→ **SUPPLIED PASSAGE**:
- Opening Delimiter -
In 2002, Brown received her first Grammy nomination for Best Female Rap Solo Performance for her single "Na Na Be Like" off the Broken Silence album.

In 2003, Brown returned to the music scene briefly on a DJ Kay Slay single called "Too Much For Me". In April 2003 Brown appeared on popular New York radio jock Wendy Williams' radio show, and revealed the shocking details of her relationship with Def Jam President at the time, Lyor Cohen and Sean P. Diddy Combs. Brown accused both of illegally trading her recording masters. She also announced that Lyor Cohen shelved her long awaited fourth album "Ill Na Na 2: The Fever", because of her refusal to accept new contractual terms. Most shocking, Brown tearfully revealed that the overwhelming stress from Def Jam resulted in her having a miscarriage. She was expecting her first child with boyfriend Spragga Benz. Less than 24 hours after the interview was broadcast, "Ill Na Na 2: The Fever" mysteriously surfaced online for downloading and bootlegging. A few months later Brown appeared on the cover of the popular hip-hop magazine XXL Magazine, and shared her desire to leave Def Jam. In late 2003 Brown was released from Def Jam Records.

In 2004, Brown reunited with her childhood friend Jay-Z, when he became the President of Def Jam and signed her to his subsidiary, Roc-A-Fella Records. Later that year, Brown joined Jay-Z and a slew of other hot hip-hop acts on his U.S. Jay-Z And Friends tour. Brown also began recording her fourth solo album, "Black Roses". Later that year, Brown was allegedly involved in a physical altercation with two manicurists over a payment dispute.

In April 2005, female rapper Jacki-O alleged that she and Brown got into a physical altercation at a recording studio in Miami, Florida. Jacki said that Brown came in the studio during her session and expected her to "bow down" to her. She said that Brown constantly belittled her, and a heated argument ensued. Jacki alleged that verbal altercation eventually escalated into fist fight. While Brown did admit that there was definitely a verbal disagreement, she denied that it ever turned physical. Brown said that Jacki was "disrespectful" and that she exaggerated the incident to gain publicity for her upcoming project. In May 2005, Brown fell victim to a sudden case of sensorineural hearing loss, which took 100% of her hearing. Surgery restored approximately 20% of her hearing, and although repeated treatments have not improved her hearing beyond this point, Brown remains hopeful that surgery will help.
- Closing Delimiter -
→ **DATASET EXTRACT**:
- Opening Delimiter -
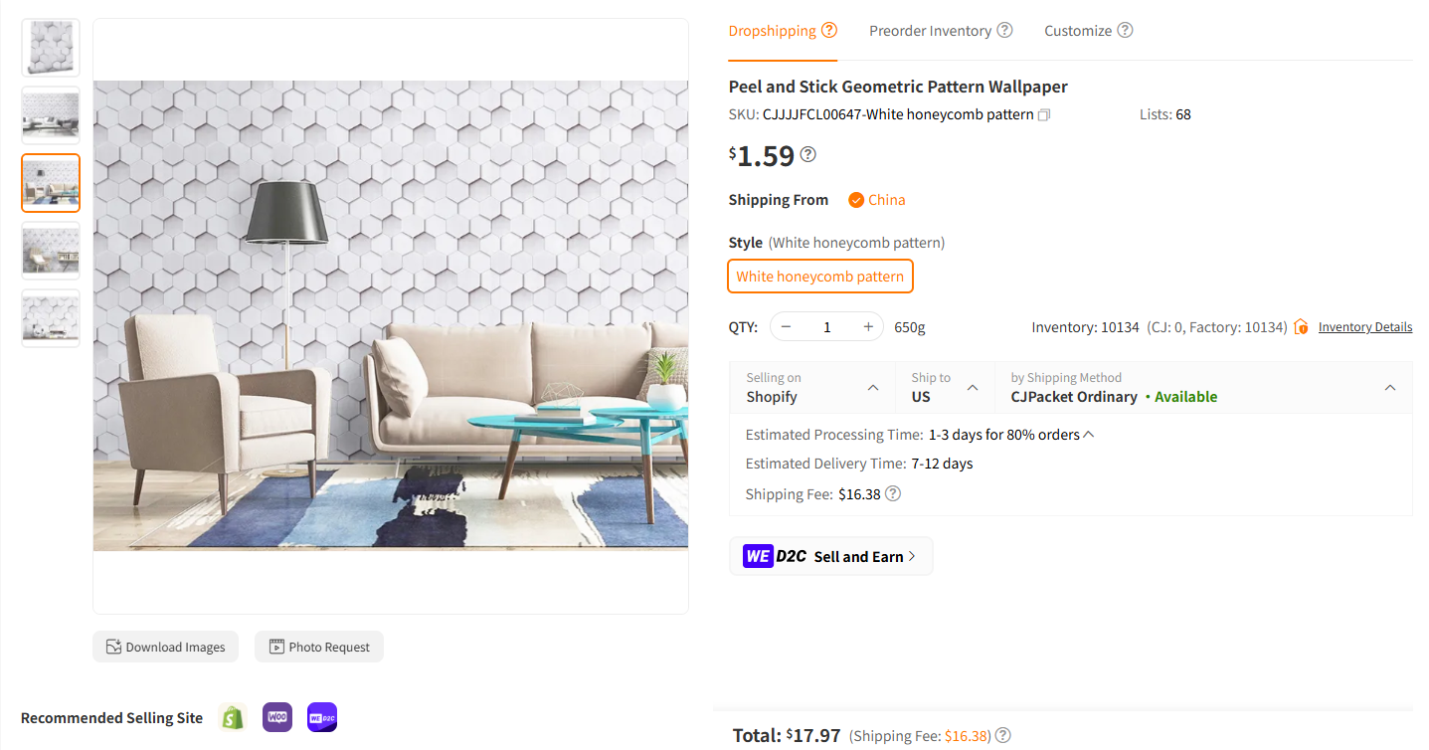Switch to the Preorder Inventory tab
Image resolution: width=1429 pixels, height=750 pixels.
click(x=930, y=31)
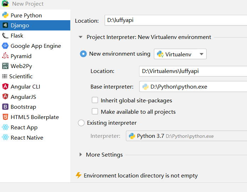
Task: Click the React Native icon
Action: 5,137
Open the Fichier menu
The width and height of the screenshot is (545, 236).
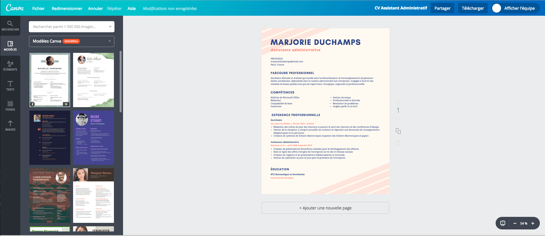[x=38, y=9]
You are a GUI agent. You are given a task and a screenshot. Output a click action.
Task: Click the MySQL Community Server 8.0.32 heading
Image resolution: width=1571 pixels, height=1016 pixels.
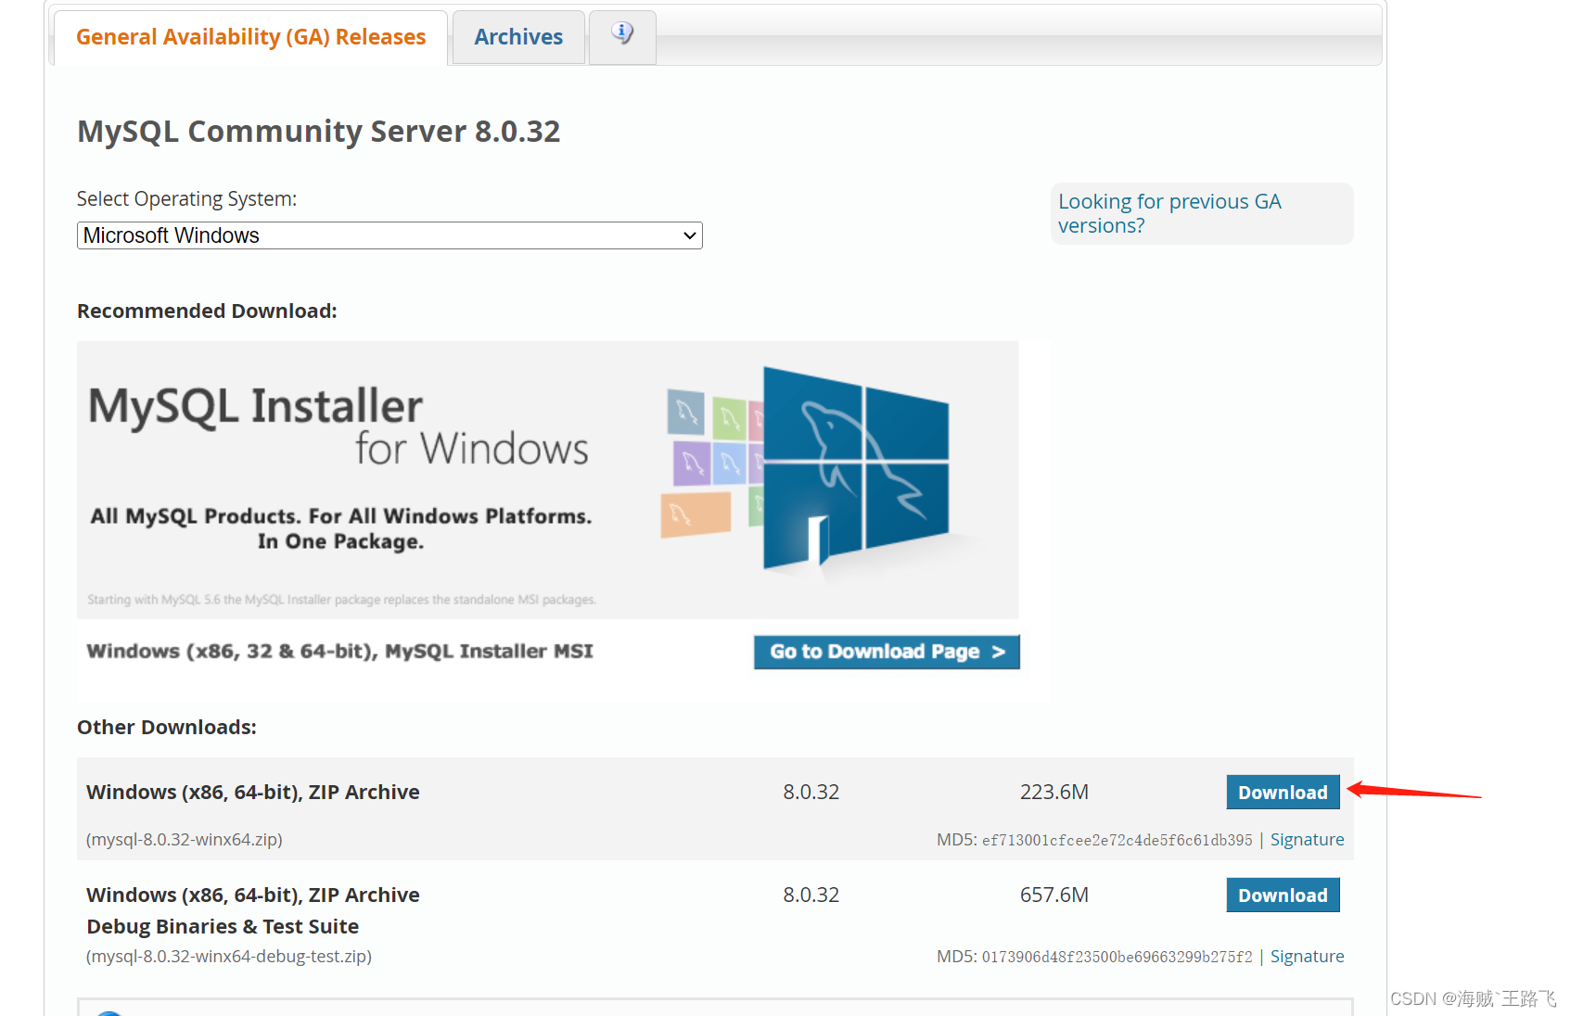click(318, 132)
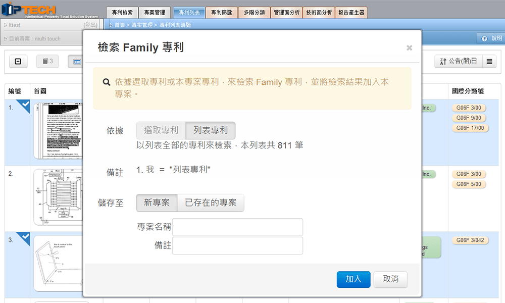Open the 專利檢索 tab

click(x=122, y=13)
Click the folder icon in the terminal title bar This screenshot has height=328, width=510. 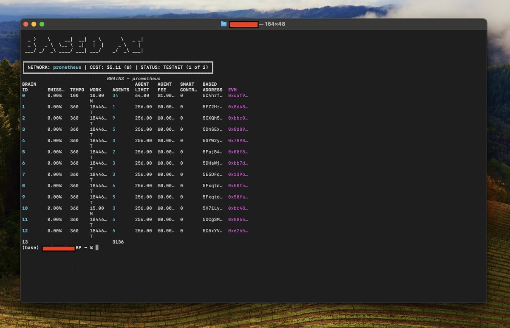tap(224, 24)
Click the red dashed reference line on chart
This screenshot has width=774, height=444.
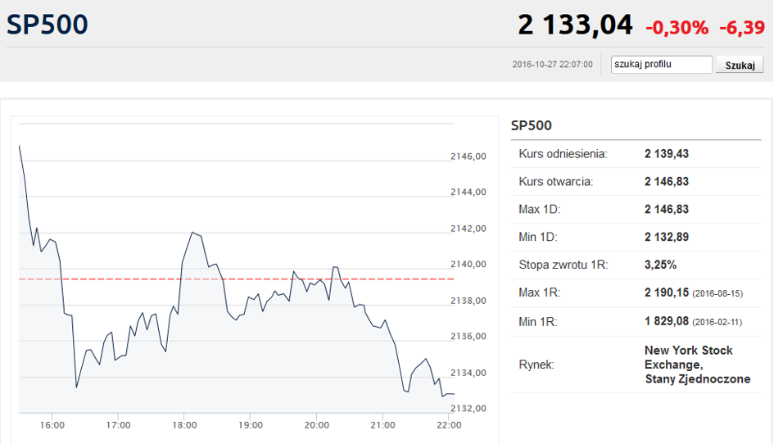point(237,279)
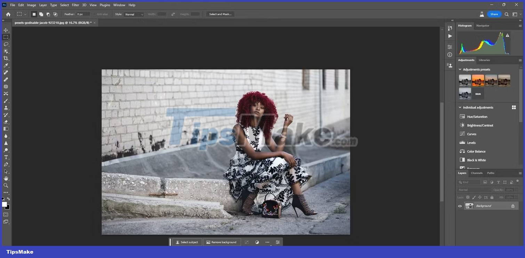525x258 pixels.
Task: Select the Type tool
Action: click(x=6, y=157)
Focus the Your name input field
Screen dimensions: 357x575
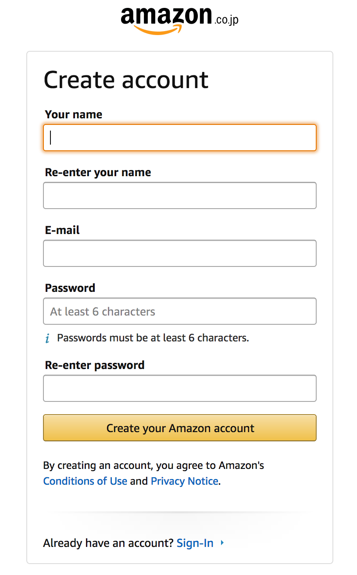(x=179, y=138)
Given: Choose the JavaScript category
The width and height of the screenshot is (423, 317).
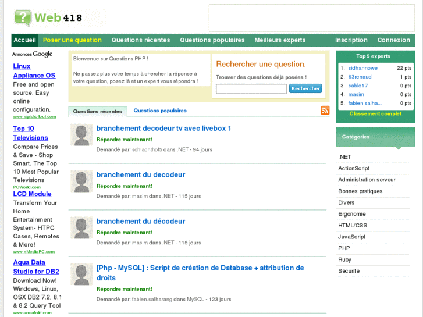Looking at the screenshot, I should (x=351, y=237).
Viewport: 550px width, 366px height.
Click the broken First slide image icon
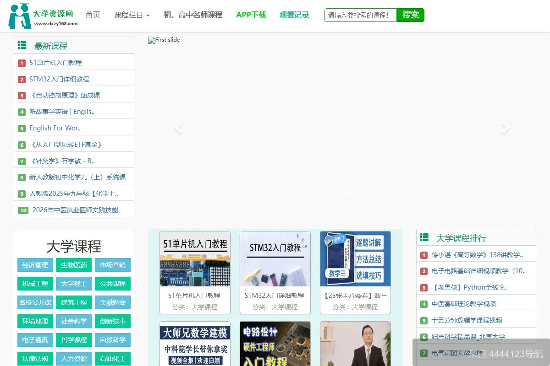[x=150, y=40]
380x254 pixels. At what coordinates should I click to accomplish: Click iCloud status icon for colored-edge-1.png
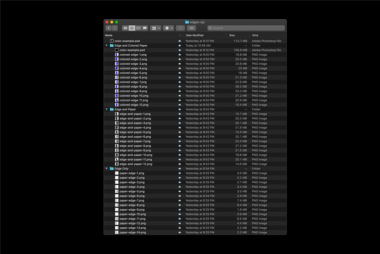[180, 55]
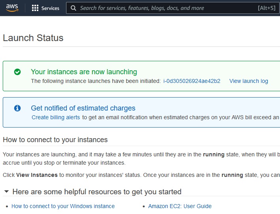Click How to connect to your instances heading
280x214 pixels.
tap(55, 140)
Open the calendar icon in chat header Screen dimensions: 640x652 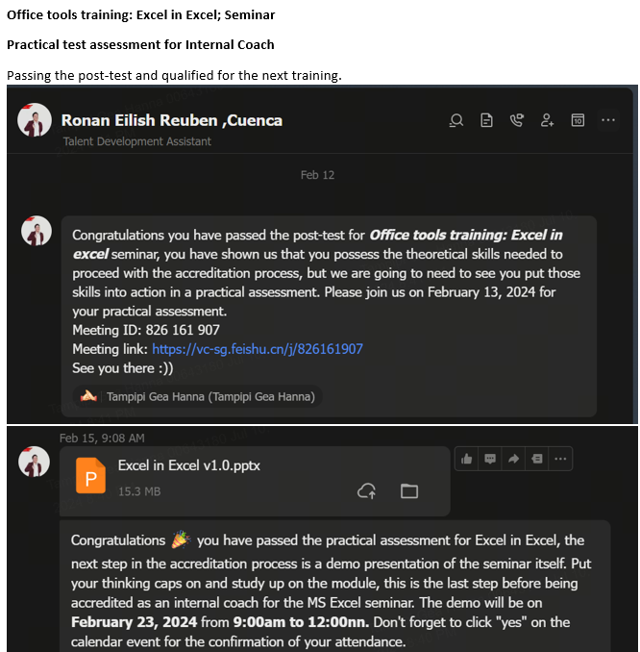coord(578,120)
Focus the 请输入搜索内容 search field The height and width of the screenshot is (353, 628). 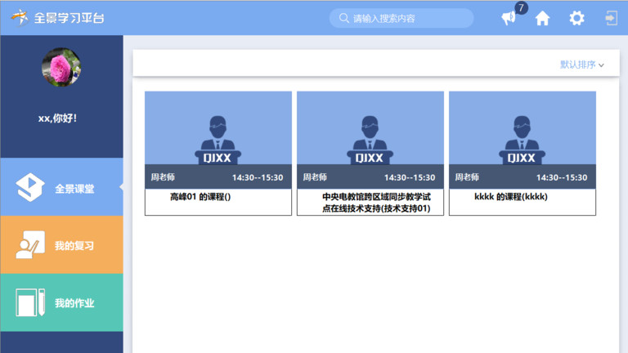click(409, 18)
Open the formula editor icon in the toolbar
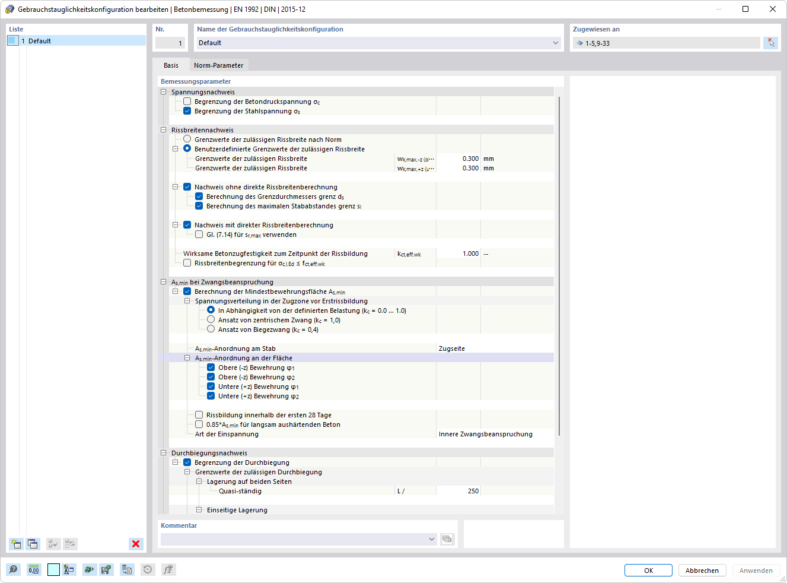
- Closing Delimiter -
→ **PROBLEMS TO SOLVE**:
1) Write out the passage on Brown's career from "In 2004, Brown" up to and including "a payment dispute.".
2) In the passage on Brown's career, what happened to Brown's hearing in May 2005?

→ **RESPONSES PER TASK**:
1)
In 2004, Brown reunited with her childhood friend Jay-Z, when he became the President of Def Jam and signed her to his subsidiary, Roc-A-Fella Records. Later that year, Brown joined Jay-Z and a slew of other hot hip-hop acts on his U.S. Jay-Z And Friends tour. Brown also began recording her fourth solo album, "Black Roses". Later that year, Brown was allegedly involved in a physical altercation with two manicurists over a payment dispute.

2) She suffered a sudden case of sensorineural hearing loss that took 100% of her hearing.